I recently heard about this fantastic app, available for both Mac OS and iOS, called Aiko which leverages AI technology to transcribe audio. What sets Aiko apart from similar solutions though include, in part:
- It’s free, totally free.
- Audio can be dictated directly into the app, or a pre-recorded file can be imported. I’m particularly excited about this second piece.
- Everything happens on the end-user’s device, nothing is sent to the cloud.

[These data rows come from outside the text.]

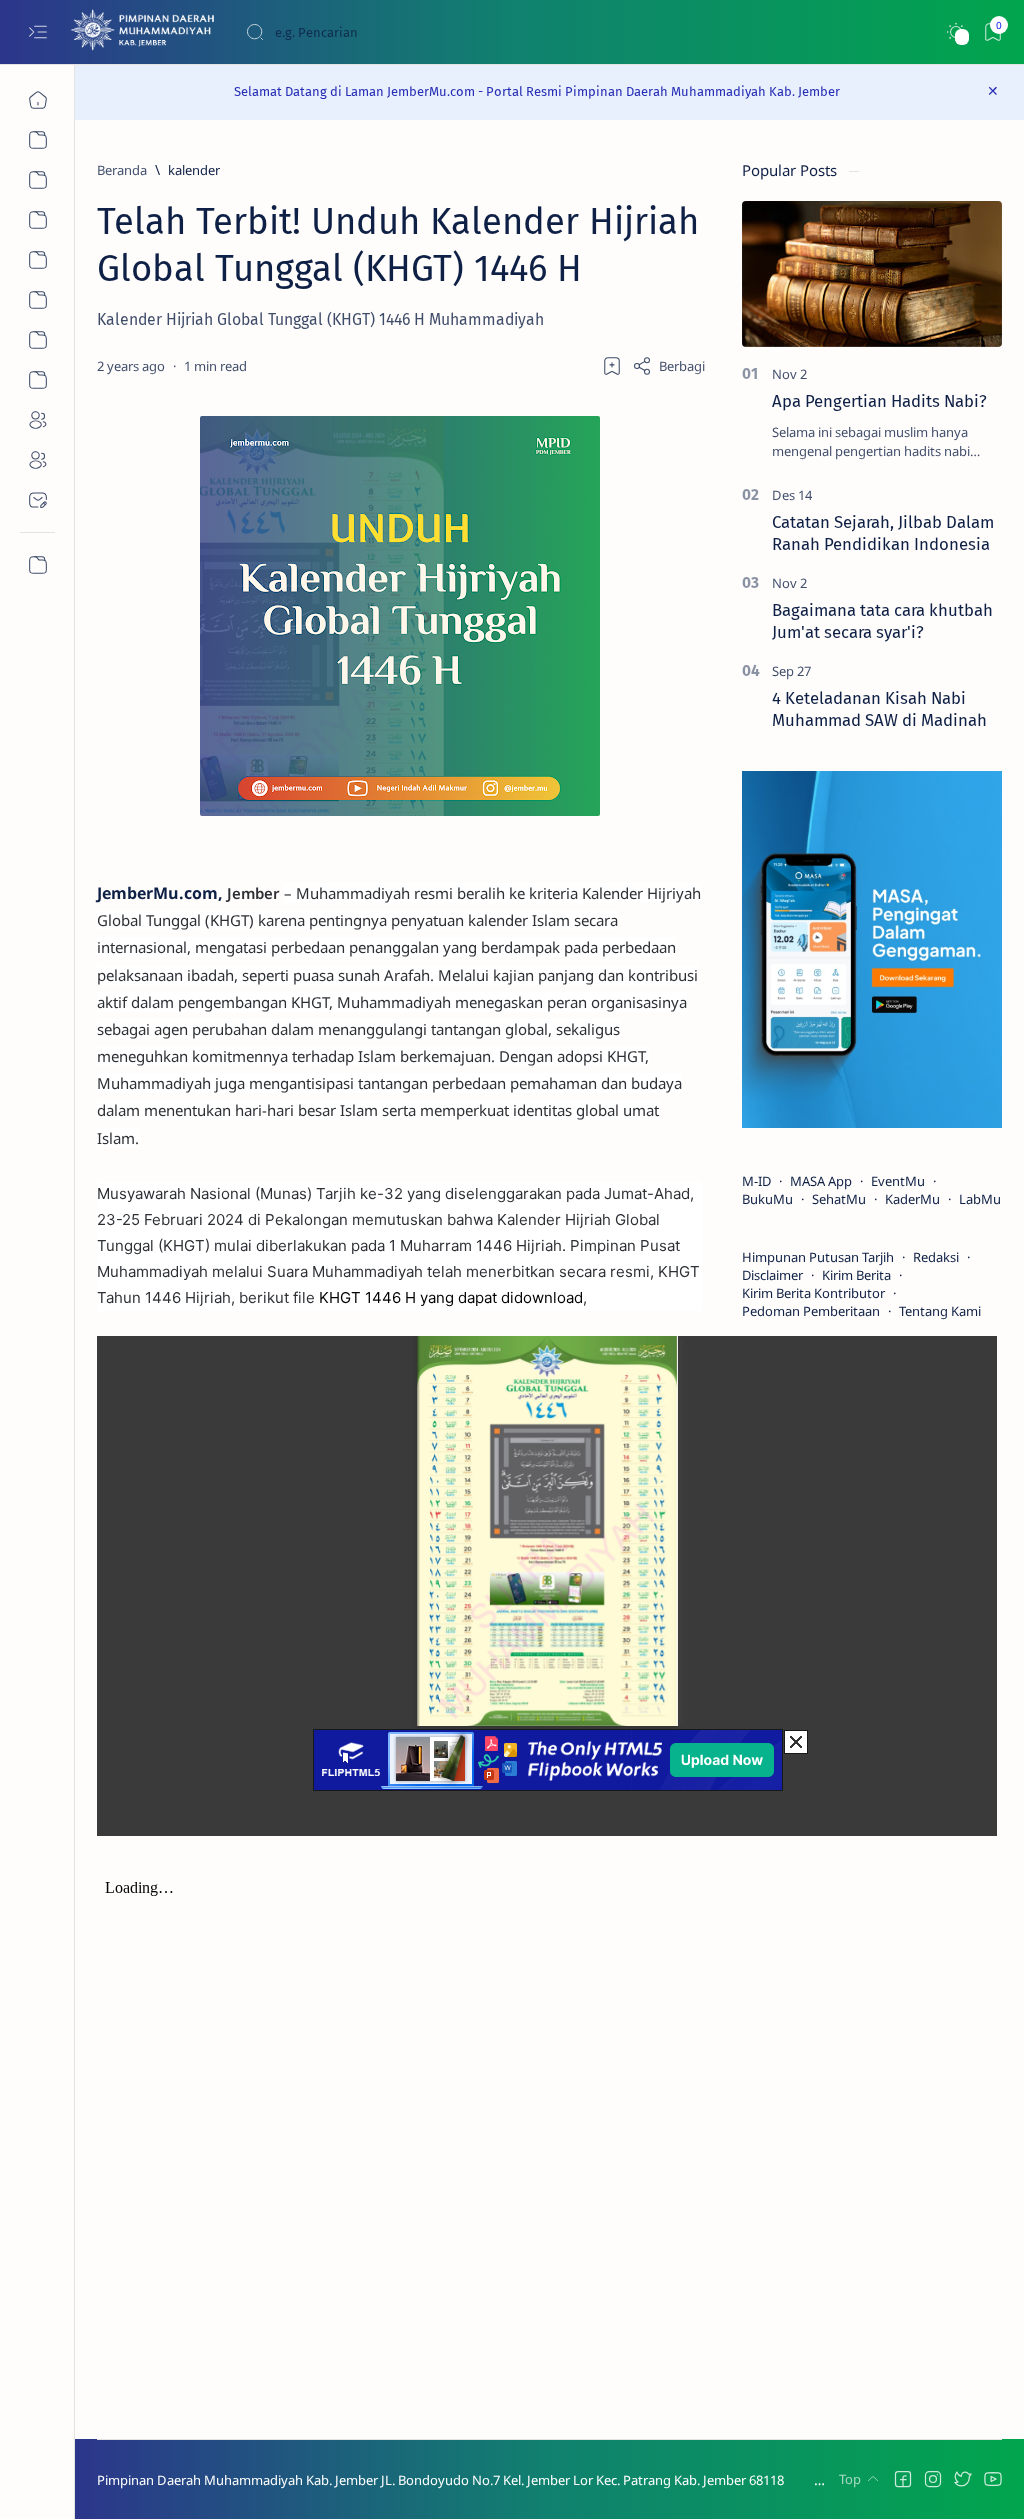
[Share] (668, 366)
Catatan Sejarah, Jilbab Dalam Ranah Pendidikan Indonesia (883, 533)
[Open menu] (37, 32)
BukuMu (767, 1199)
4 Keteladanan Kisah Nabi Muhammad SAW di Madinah (879, 709)
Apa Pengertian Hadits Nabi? (879, 401)
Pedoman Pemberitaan (811, 1311)
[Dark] (955, 32)
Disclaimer (772, 1275)
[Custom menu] (37, 565)
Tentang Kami (940, 1311)
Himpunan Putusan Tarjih (818, 1257)
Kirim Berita (856, 1275)
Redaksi (936, 1257)
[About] (37, 180)
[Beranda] (37, 100)
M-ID (756, 1181)
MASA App (821, 1181)
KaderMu (912, 1199)
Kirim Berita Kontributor (813, 1293)
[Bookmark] (992, 32)
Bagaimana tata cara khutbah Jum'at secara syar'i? (882, 621)
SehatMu (839, 1199)
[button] (903, 2479)
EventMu (898, 1181)
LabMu (980, 1199)
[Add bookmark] (612, 366)
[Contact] (37, 500)
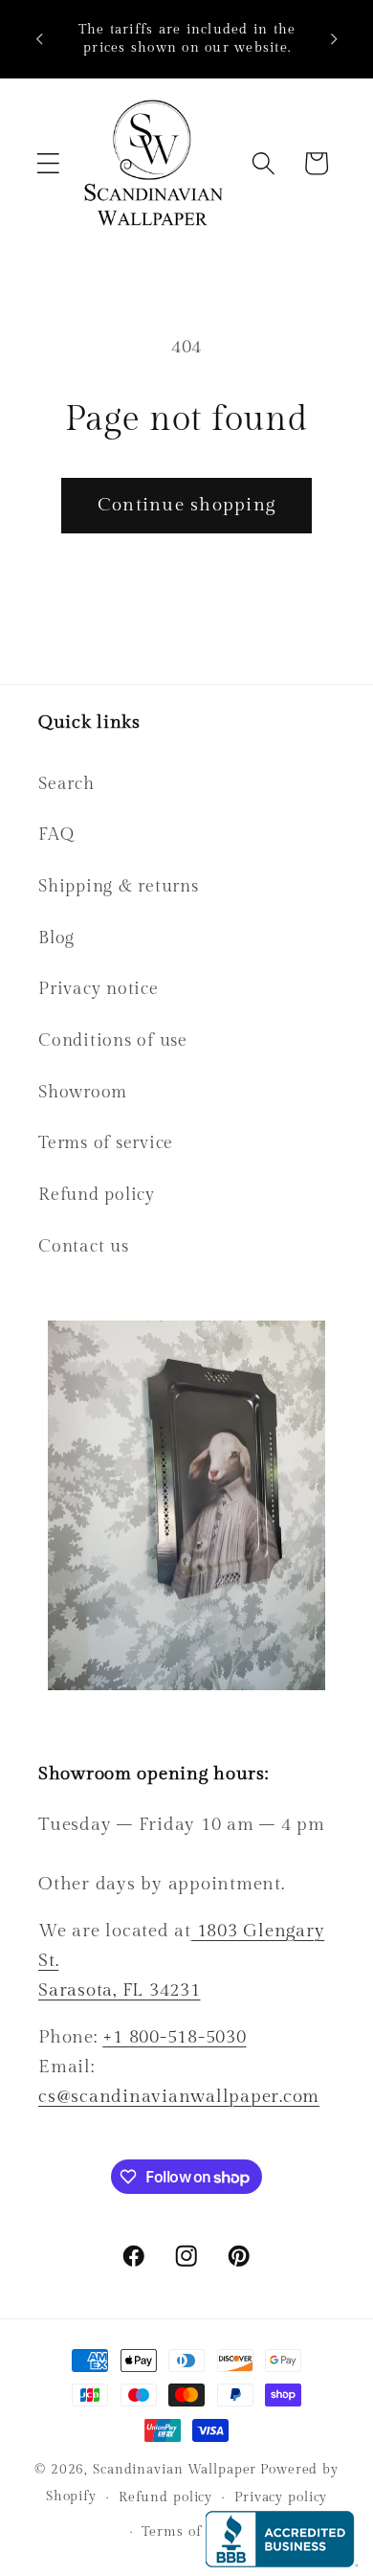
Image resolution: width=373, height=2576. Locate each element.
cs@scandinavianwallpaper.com (178, 2096)
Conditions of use (112, 1040)
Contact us (83, 1246)
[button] (48, 163)
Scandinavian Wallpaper (174, 2469)
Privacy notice (98, 989)
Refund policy (96, 1195)
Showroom (82, 1092)
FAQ (56, 835)
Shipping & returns (118, 886)
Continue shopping (186, 504)
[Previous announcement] (39, 39)
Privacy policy (280, 2497)
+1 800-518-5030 (174, 2036)
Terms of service (105, 1143)
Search (66, 784)
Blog (56, 938)
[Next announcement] (334, 39)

- Multiple languages are supported, we’re talking a lot of languages: 100 languages according to Aiko’s home page.
I was excited to test out this fascinating technology and so to really put it through it’s paces, in a sub-optimal recording environment, I decided to record some audio using my Apple Watch, while standing outside with lots of traffic and other background noise. What follows is the unedited output of my little experiment. I’m also adding the actual recorded audio, so that you can get a sense of the crummy audio I gave Aiko to work with.
Hello, and thanks for joining me today.
I’m playing with an app called AIKO.
It’s an app that leverages Whisper, which is a technology made by OpenAI, the folks that brought us ChatGPT.
Now unless you’ve been living under a rock for the past couple of months, I’m sure you’ve heard quite a lot about ChatGPT and the fascinating possibilities it opens up to us.
Anyway, Whisper, and on top of that this AIKO app, allow transcription of audio.
The interesting thing about it is that you can record directly in the AIKO app, or you can import audio, say from a file that was pre-recorded.
For example, you might have a pre-recorded audio file of a lecture or a class.
You would be able to import it into this AIKO app, transcription would happen, and then you would have the output as text.
For my test today, I’m standing outside in front of my house recording on my Apple Watch with traffic going by.
And the reason I’m doing this is because I wanted to come up with a very sub-optimal recording environment, just to better understand how the technology would deal with audio recorded in such an environment.
I’m also trying to speak as naturally as I can without saying words like um and uh, things that I think often get said when speaking.
The interesting thing about AIKO and the way that it transcribes audio is that it supposedly is able to insert punctuation correctly.
I’m not sure if it does anything about paragraphs or not, but as the speaker, I don’t have any way of controlling format.
Once you run a file or recording through AIKO, the output is rendered as text.
However, there are a few things you can do with it.
First, you can of course copy the text into some other application.
The other thing that you can do is have the text be timestamped.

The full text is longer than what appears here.